O-Glycosylation is an important post-translational modification of proteins, and is classified into several subtypes based on the carbohydrate-protein linkage structures. GalNAcα1->Ser(Thr) is the most frequently observed linkage, and O-glycans with this structure are called the mucin carbohydrates since they are highly expressed on mucins secreted from epithelial cells. There is another O-glycosidic structure, Manα1->Ser(Thr). Contrary to the mucin sugars, the occurrence of O-mannosylated carbohydrates is mostly confined to the tissues, such as muscle and brain. Our interest is to define functional roles of these two types of O-glycosylation in the brain, and we carried out the following experiments.

1) Analysis of synthesis and function of neuron-specific mucin-type carbohydrates

a UDP-GalNAc: polypeptide N-acetylgalactosaminyl- transferase (GalNAc-T) catalyzes the initial step in the biosynthesis of mucin-type glycans. We previously cloned a novel neuron-specific isozyme, designated GalNAc-T9, and more recently identified a putative GalNAc-T gene, which is also mainly expressed in the embryonic and adult brain. The gene for this putative isozyme is also known as WBSCR17, one of the genes identified in the region critical to Williams- Beuren syndrome (WBS). We carried out biochemical characterization of WBSCR17, and knockdown of brain- specific isozymes (GalNAc-T9, -T13, and WBSCR17), and obtained the following data.

1. WBSCR17 was predominantly expressed in the cis-Golgi as is the case with other GalNAc-T isozymes, when its recombinant molecule with GFP was expressed in mammalian cells. The subcellular localization suggests that WBSCR17 may work as a glycosyltransferase.
2. Carbohydrate profiles were studied in the cells with constitutively expressed WBSCR17 by metabolic labeling of carbohydrates using GalNAz. The detection of metabolically labeled glycoproteins from the cells with overexpressed WBSCR17 demonstrated bands with enhanced expression, indicating the possible glycosylation by WBSCR17.

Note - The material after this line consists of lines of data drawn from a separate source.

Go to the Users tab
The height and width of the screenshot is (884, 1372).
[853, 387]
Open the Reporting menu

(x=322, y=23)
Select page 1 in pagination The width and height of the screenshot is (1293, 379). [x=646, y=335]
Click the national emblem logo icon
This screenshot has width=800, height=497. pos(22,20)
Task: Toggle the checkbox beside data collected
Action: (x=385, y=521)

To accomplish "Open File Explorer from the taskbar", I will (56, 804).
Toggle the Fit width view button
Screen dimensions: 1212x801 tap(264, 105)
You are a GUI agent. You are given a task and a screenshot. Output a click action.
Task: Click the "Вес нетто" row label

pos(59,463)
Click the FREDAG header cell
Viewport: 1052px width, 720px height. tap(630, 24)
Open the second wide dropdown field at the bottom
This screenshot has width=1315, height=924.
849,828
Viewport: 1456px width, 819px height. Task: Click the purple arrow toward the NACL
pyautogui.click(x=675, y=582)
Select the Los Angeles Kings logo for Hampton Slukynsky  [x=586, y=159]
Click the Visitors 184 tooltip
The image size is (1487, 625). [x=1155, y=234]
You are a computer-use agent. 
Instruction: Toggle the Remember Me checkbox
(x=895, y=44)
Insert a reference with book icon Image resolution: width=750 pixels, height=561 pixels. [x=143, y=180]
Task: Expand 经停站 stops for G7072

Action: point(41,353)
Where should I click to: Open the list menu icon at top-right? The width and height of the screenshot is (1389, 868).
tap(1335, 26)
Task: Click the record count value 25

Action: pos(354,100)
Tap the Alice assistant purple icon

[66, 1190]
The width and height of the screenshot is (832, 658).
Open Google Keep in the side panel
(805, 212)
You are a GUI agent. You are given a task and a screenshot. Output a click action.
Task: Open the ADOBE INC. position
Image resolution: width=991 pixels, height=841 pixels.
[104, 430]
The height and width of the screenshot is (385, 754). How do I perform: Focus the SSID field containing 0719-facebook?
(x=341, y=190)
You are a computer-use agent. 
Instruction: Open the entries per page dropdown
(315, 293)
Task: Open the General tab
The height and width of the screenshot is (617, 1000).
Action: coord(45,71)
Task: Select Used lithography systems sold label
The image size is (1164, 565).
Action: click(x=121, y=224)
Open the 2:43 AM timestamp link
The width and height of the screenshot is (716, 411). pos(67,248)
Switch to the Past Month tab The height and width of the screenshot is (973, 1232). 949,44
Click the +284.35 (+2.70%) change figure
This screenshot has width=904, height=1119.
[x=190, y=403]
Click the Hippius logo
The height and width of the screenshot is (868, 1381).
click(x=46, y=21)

3. The knockdown (KD) of WBSCR17 in zebrafish generated most severe malformation of hindbrain compared with the other brain-specific isozymes. We then examined the expression of some hindbrain markers, and found that wnt1 and rfng were lost or ectopically expressed. The KD of either wnt1 or rfng in zebrafish showed the similar phenotype to that of the WBSCR17 KD embryos. All these data indicate the WBSCR17 is somehow related to signal transduction of wnt1 and/or rfng.

2) Analysis of functions of O-glycosidic carbohydrates in α-dystroglycan (αDG)

The aim of this project is to identify GalNAc-T isozymes involved in mucin-type O-glycosylation of αDG, and to identify the roles of αDG mucin-carbohydrates. To express FLAG-tagged αDG in zebrafish, we generated its construct. We are introducing the construct into the embryos.